--- START Recorded data ---
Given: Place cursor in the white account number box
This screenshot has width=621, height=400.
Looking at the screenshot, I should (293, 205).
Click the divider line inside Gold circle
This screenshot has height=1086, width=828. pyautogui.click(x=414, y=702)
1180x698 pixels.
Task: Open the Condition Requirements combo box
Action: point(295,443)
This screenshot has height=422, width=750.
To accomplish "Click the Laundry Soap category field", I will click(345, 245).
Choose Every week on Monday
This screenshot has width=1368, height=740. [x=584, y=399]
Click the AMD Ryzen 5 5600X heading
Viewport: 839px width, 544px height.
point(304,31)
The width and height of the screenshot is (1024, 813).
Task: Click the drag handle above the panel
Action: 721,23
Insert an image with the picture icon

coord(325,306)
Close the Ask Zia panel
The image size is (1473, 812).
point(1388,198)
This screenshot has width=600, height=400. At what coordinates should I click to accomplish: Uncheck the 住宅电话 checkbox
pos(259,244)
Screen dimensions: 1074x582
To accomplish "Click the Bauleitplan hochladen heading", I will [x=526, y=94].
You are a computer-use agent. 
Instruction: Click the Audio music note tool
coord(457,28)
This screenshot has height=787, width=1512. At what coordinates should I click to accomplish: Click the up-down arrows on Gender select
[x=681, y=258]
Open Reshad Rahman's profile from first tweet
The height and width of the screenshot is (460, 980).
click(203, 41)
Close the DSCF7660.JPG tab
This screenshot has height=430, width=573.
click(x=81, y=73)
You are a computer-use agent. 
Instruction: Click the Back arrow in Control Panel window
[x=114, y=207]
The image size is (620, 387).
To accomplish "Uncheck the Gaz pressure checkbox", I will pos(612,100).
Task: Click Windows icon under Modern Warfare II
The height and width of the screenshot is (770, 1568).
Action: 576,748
--- END Recorded data ---
Can you reproduce the stretch of lines from the one containing "Choose Every week on Monday" through the end of the records, with both ends included, word for word?

Final result:
Choose Every week on Monday
This screenshot has width=1368, height=740. [x=584, y=399]
Click the AMD Ryzen 5 5600X heading
Viewport: 839px width, 544px height.
point(304,31)
The width and height of the screenshot is (1024, 813).
Task: Click the drag handle above the panel
Action: 721,23
Insert an image with the picture icon

coord(325,306)
Close the Ask Zia panel
The image size is (1473, 812).
point(1388,198)
This screenshot has width=600, height=400. At what coordinates should I click to accomplish: Uncheck the 住宅电话 checkbox
pos(259,244)
Screen dimensions: 1074x582
To accomplish "Click the Bauleitplan hochladen heading", I will [x=526, y=94].
You are a computer-use agent. 
Instruction: Click the Audio music note tool
coord(457,28)
This screenshot has height=787, width=1512. At what coordinates should I click to accomplish: Click the up-down arrows on Gender select
[x=681, y=258]
Open Reshad Rahman's profile from first tweet
The height and width of the screenshot is (460, 980).
click(203, 41)
Close the DSCF7660.JPG tab
This screenshot has height=430, width=573.
click(x=81, y=73)
You are a computer-use agent. 
Instruction: Click the Back arrow in Control Panel window
[x=114, y=207]
The image size is (620, 387).
To accomplish "Uncheck the Gaz pressure checkbox", I will pos(612,100).
Task: Click Windows icon under Modern Warfare II
The height and width of the screenshot is (770, 1568).
Action: 576,748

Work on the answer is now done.